Editorial von Ralf Fücks
Liebe Leserin, lieber Leser,im Vergleich zu den meisten hochindustrialisierten Gesellschaften hängt das Hochschulsystem der Bundesrepublik hinterher. Obwohl in Deutschland verhältnismäßig weniger junge Menschen studieren als etwa in Skandinavien, sind die Hochschulen den Anforderungen nicht gewachsen. Sie bieten zu wenig Orientierung, die Lehre ist vielerorts notleidend, das akademische Qualitätsmanagement steckt in den Kinderschuhen. Unser Hochschulwesen ist gleichzeitig überbürokratisiert und unterfinanziert. Trotz steigender Mittel für Bildung, Wissenschaft und Forschung in den Jahren der rot-grünen Koalition liegt die Bundesrepublik unter dem Durchschnitt der öffentlichen Bildungsausgaben der OECD-Staaten. Das geht im Rahmen des deutschen Bildungsföderalismus vor allem auf das Konto der Bundesländer.
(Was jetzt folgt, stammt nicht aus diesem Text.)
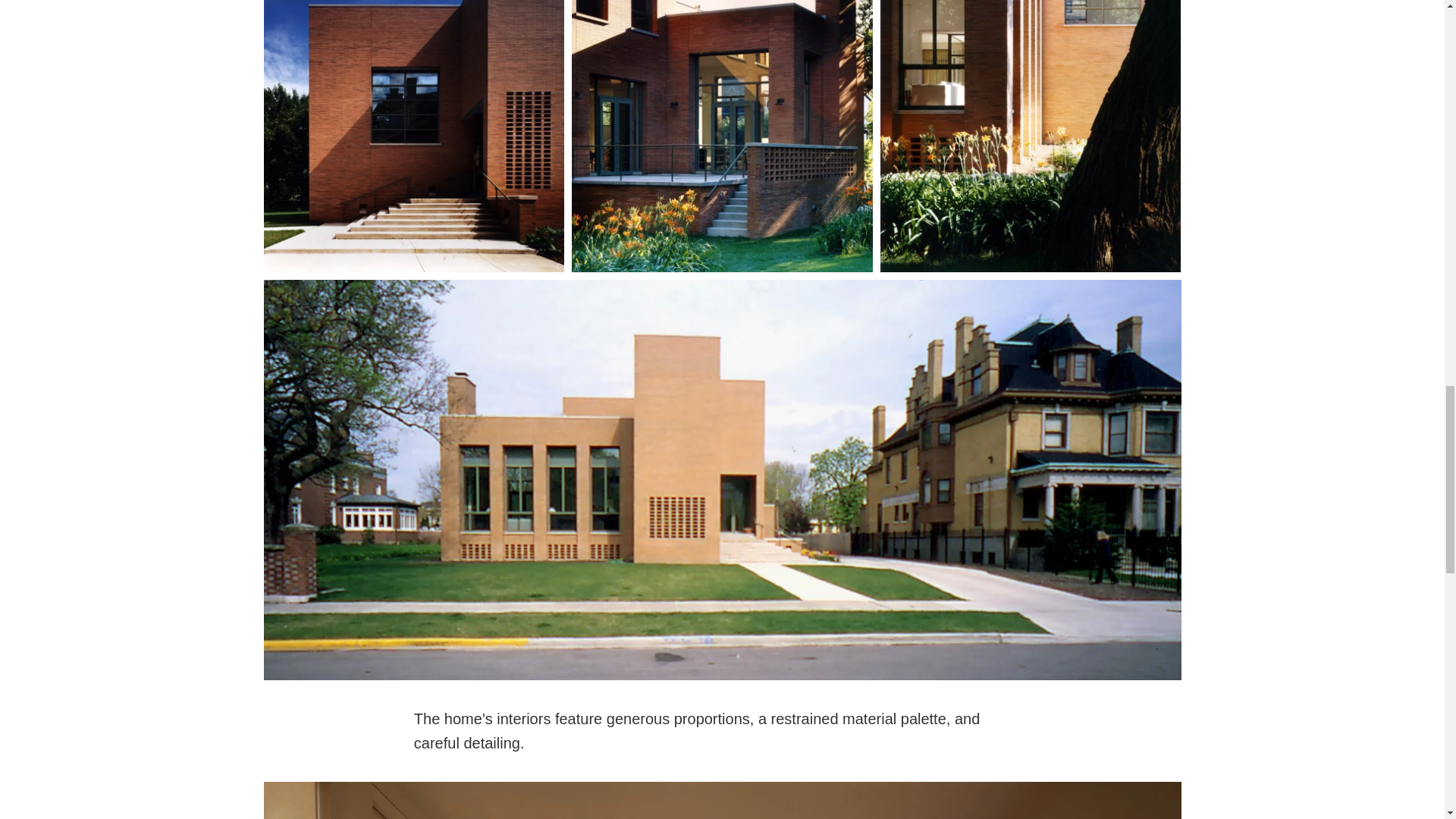
S Kenwood 9 (722, 136)
S Kenwood 3 (413, 136)
S Kenwood 10 (1030, 136)
Given the description of an element on the screen output the (x, y) to click on. 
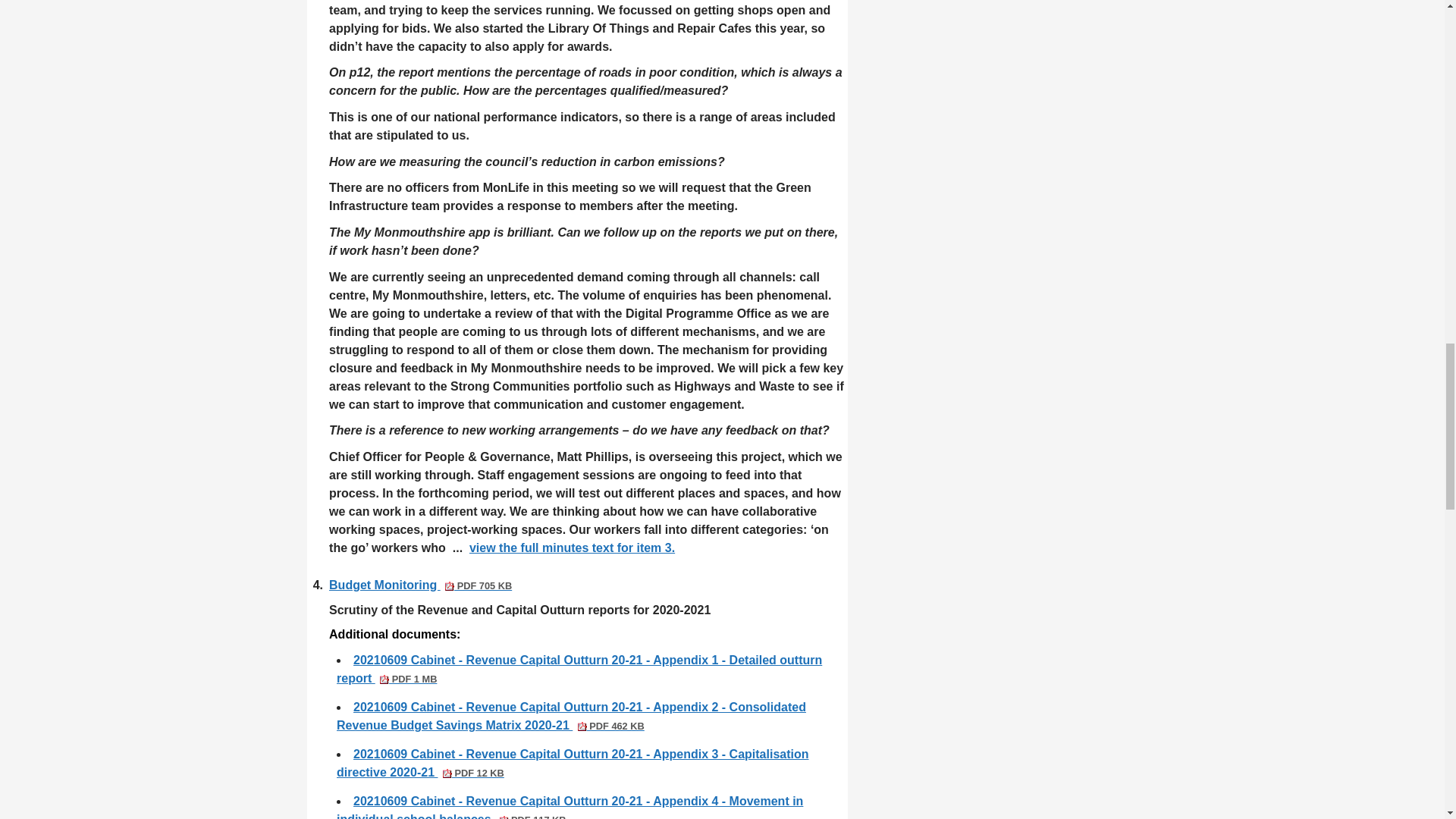
view the full minutes text for item 3. (571, 547)
Budget Monitoring PDF 705 KB (420, 584)
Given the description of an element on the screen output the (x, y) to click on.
Die öffentlichen Haushalte sind insgesamt aus den Fugen geraten: Die Ausgaben für Schulden, Pensionen und Renten übersteigen die Investitionen zur Zukunftssicherung. Man kann darin ein Muster des heraufziehenden Generationenkonflikts sehen. Dabei hängt auch der Lebensstandard der älteren Generationen von der Innovationsfähigkeit unserer Gesellschaft ab. Die Fundamente für den künftigen Wohlstand werden im Bildungssystem gelegt. Zugleich ist Bildung der Schlüssel für soziale Teilhabe und Chancengerechtigkeit. Wir wollen deshalb, dass der Zugang zu den Hochschulen möglichst weit offen steht. Studiengebühren schränken den Zugang zu wissenschaftlicher Bildung ein. Auch das BAföGSystem ist nicht mehr zeitgemäß. Wir stellen hier Alternativen zur Debatte und hoffen auf eine lebhafte Resonanz.